### EXERCISE INSTRUCTIONS
From the line holding "You are a GUI" through the line holding "Task: Set zoom to 6M" below, write out every line exactly; include both of those lines and drop the pictures.

• • • •

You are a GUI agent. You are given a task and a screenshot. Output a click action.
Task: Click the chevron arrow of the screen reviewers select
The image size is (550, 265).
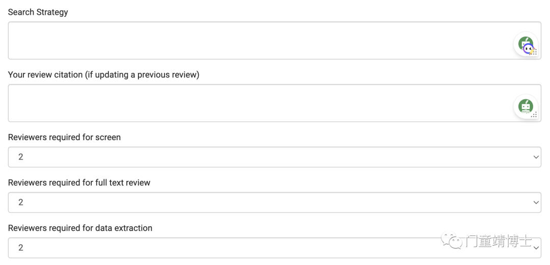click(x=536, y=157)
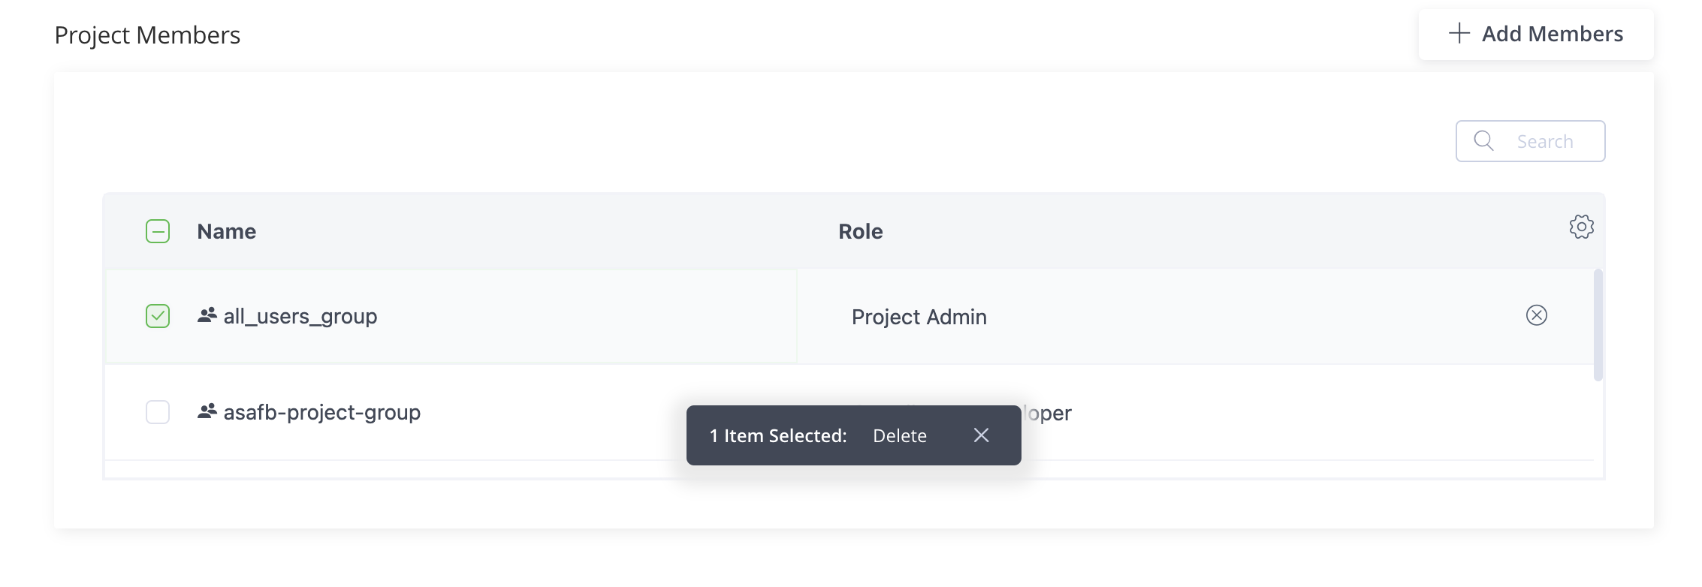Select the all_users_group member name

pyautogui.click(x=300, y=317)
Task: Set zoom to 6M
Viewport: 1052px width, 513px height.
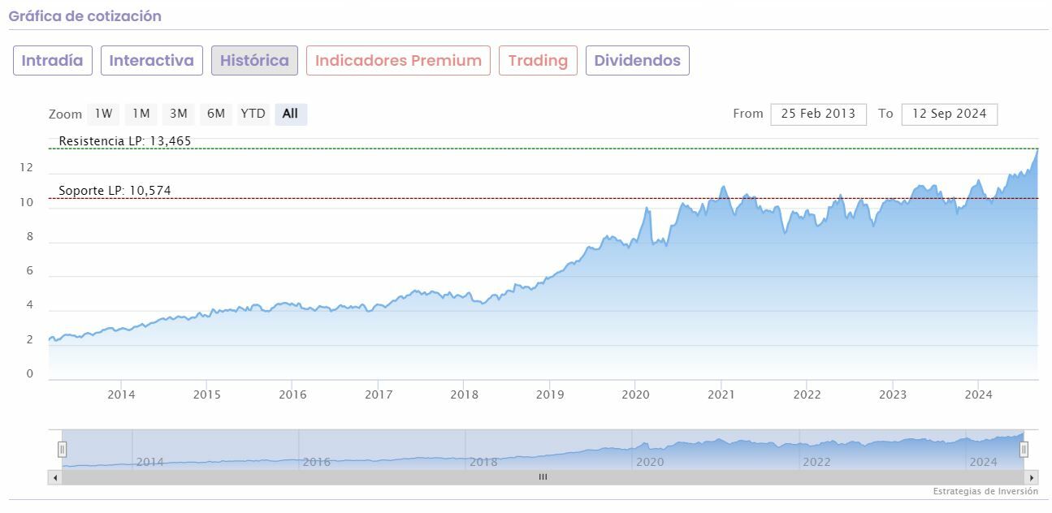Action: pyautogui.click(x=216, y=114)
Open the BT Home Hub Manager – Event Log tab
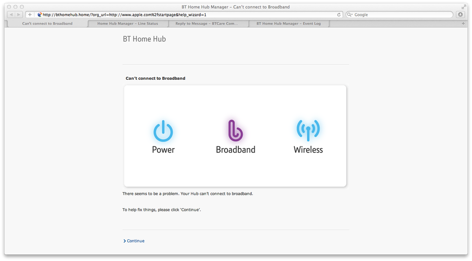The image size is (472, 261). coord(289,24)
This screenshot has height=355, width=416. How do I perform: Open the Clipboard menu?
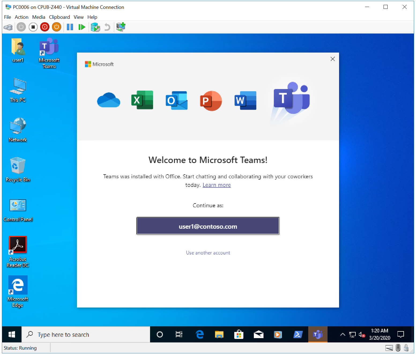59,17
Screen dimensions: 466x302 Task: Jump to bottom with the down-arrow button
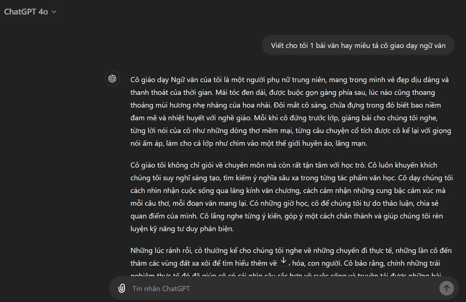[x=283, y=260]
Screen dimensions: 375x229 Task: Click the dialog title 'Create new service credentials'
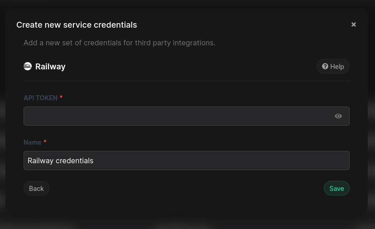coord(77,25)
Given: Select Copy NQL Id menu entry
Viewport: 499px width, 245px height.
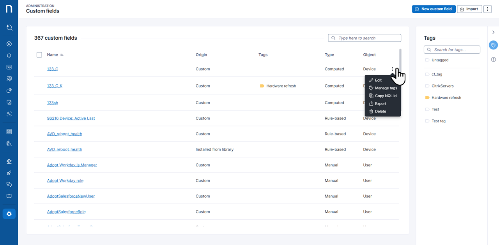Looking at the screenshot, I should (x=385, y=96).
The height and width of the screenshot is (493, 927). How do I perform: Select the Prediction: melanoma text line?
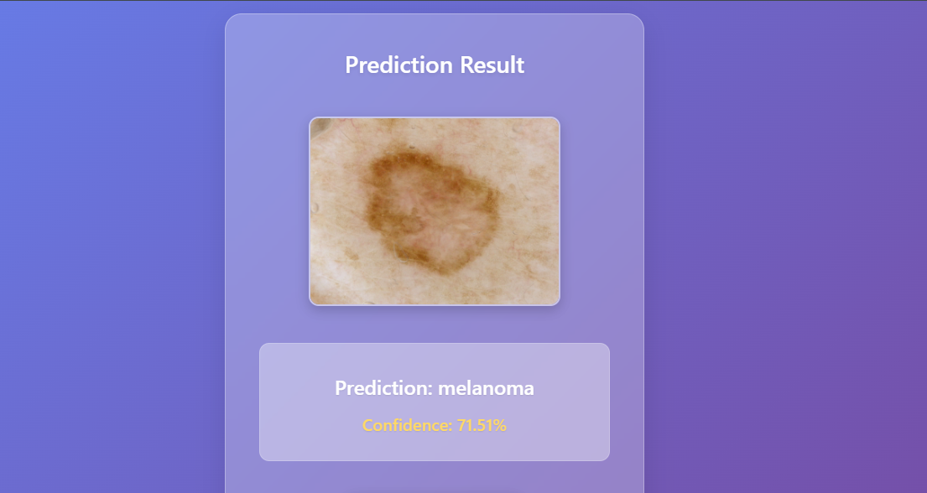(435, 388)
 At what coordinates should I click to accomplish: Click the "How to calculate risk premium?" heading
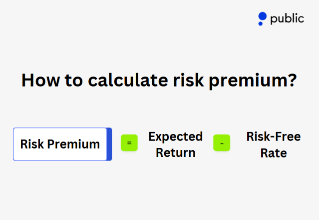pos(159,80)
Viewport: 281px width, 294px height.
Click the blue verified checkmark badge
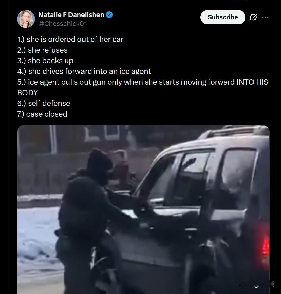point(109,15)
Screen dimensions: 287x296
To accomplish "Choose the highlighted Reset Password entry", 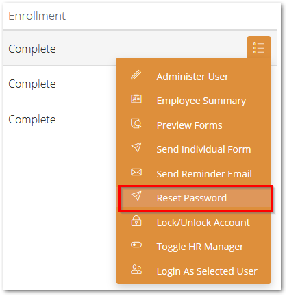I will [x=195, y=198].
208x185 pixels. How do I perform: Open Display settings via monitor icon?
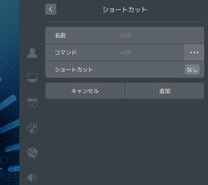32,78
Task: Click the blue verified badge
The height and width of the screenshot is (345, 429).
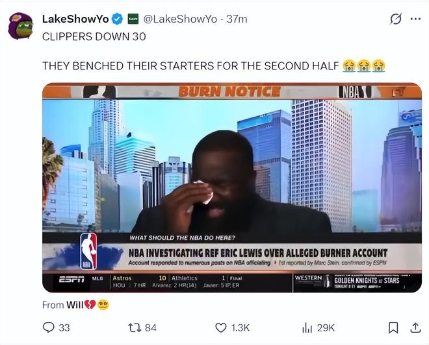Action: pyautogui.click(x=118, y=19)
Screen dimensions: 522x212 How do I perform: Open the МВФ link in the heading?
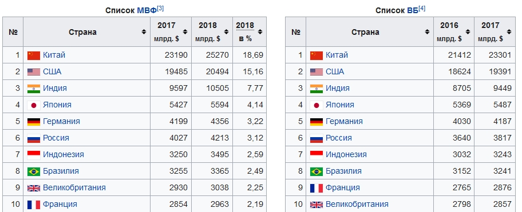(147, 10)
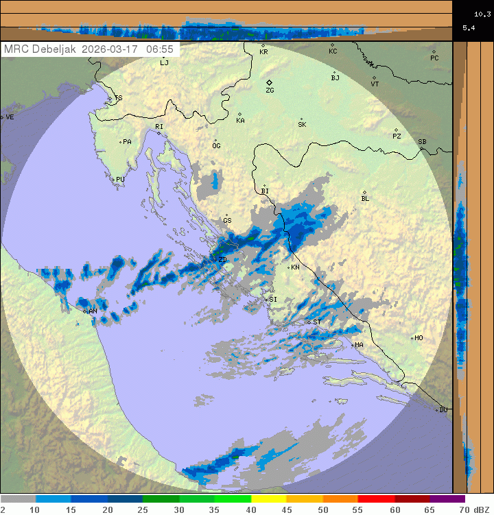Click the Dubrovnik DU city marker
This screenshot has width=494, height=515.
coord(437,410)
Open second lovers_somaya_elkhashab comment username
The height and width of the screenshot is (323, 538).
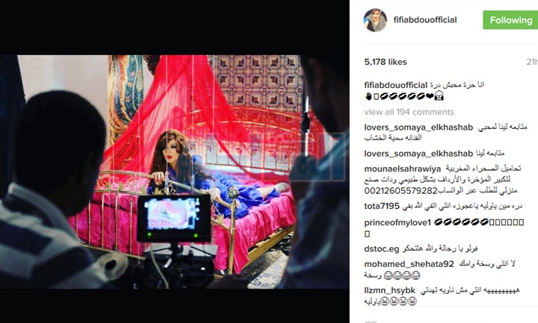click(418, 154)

• • • •

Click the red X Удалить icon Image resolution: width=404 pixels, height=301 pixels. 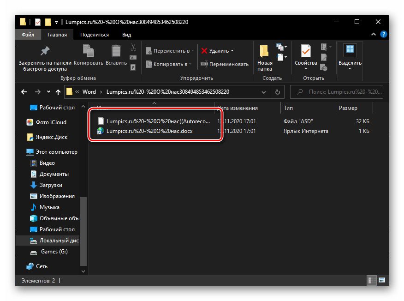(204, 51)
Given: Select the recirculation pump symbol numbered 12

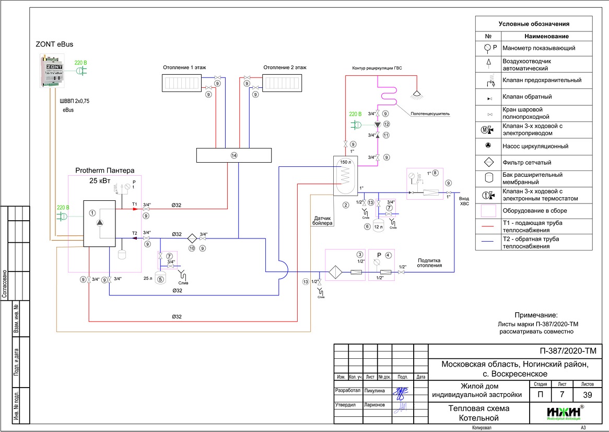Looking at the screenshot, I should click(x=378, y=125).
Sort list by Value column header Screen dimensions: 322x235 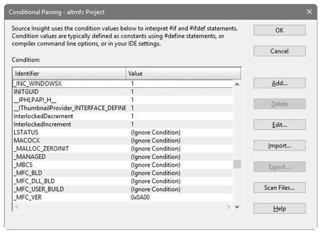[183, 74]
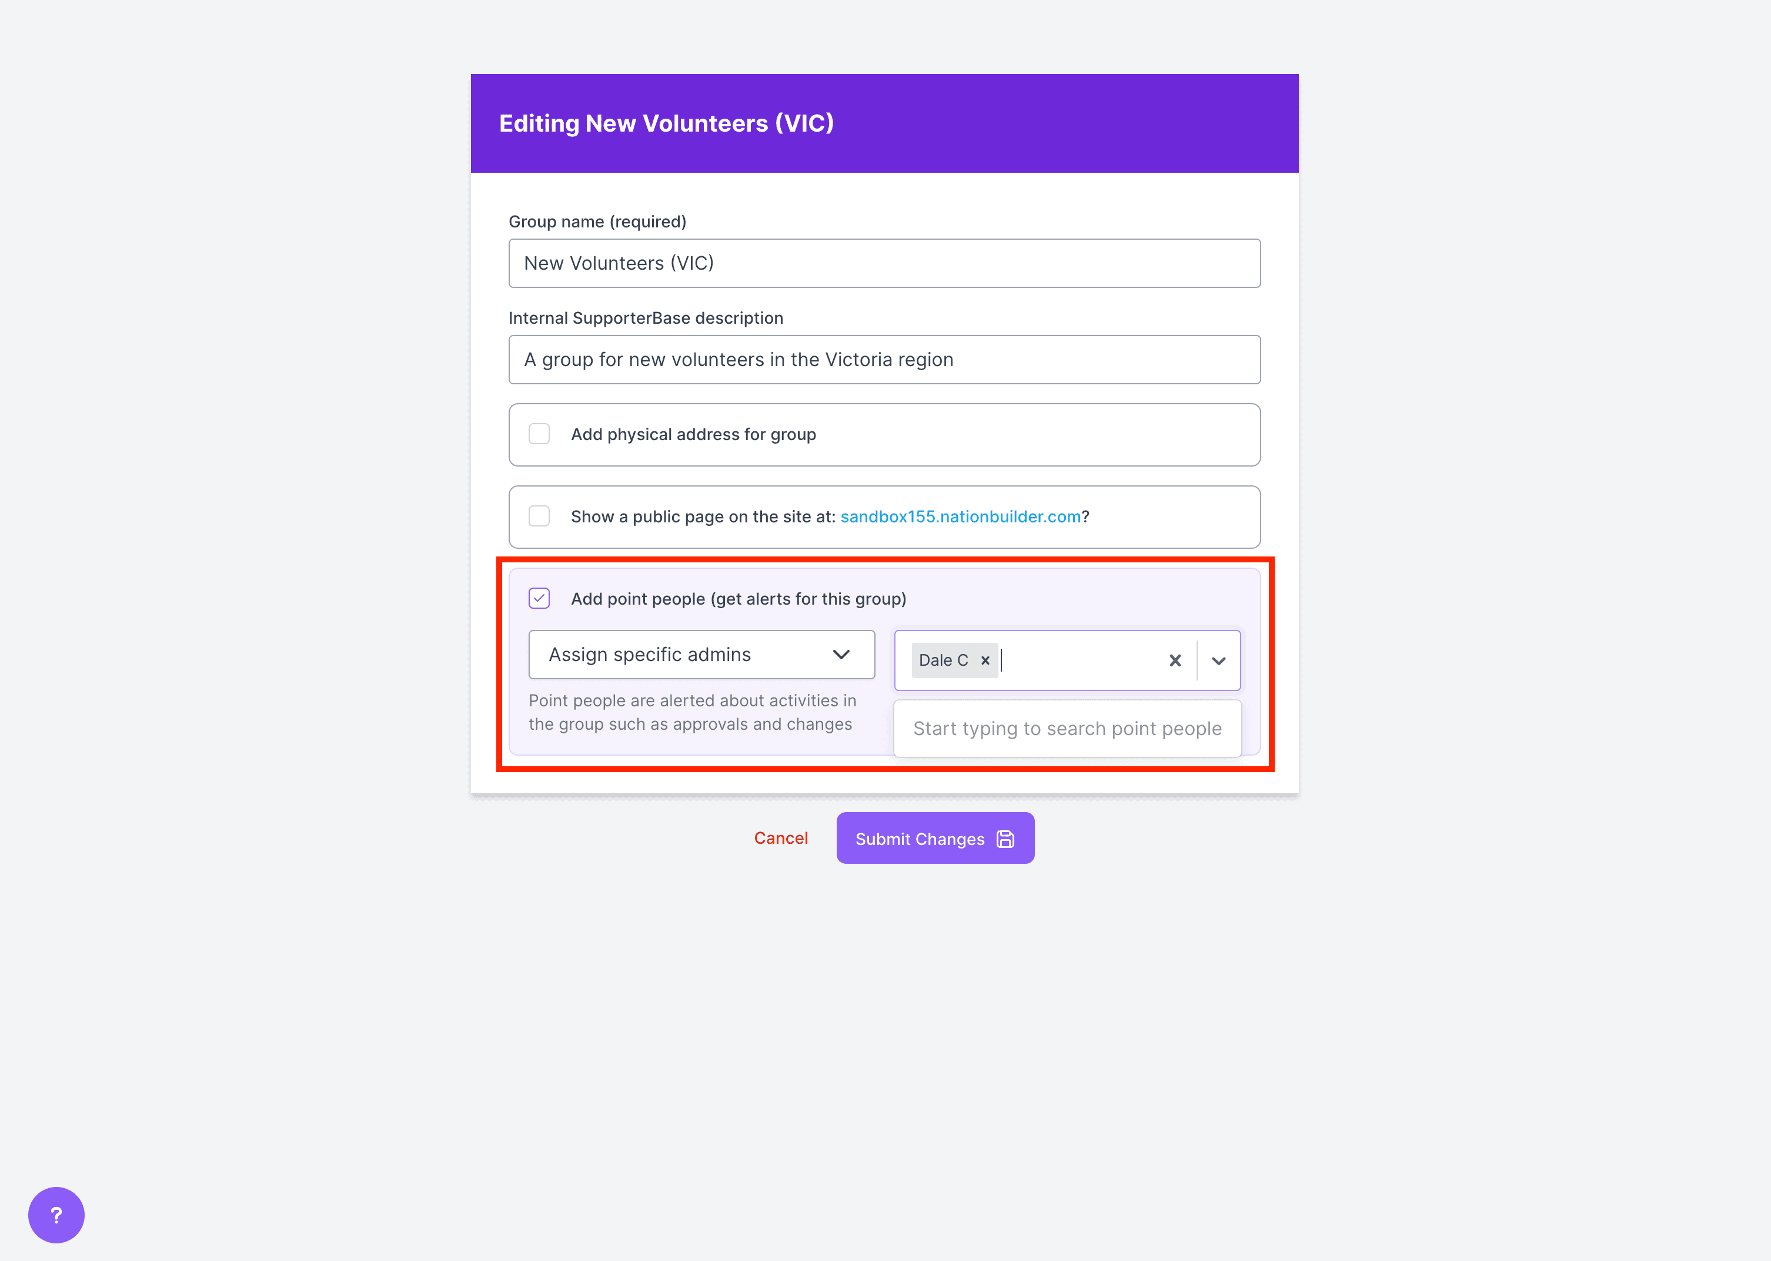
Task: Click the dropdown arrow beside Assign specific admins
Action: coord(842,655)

• • • •

### ANSWER SPACE
You are a GUI agent. You are given a task and a screenshot. Output a click action.
Task: Click the chevron arrow of the screen reviewers select
The image size is (550, 265).
click(x=536, y=157)
Select the all_users_group member name

pyautogui.click(x=300, y=317)
Task: Set zoom to 6M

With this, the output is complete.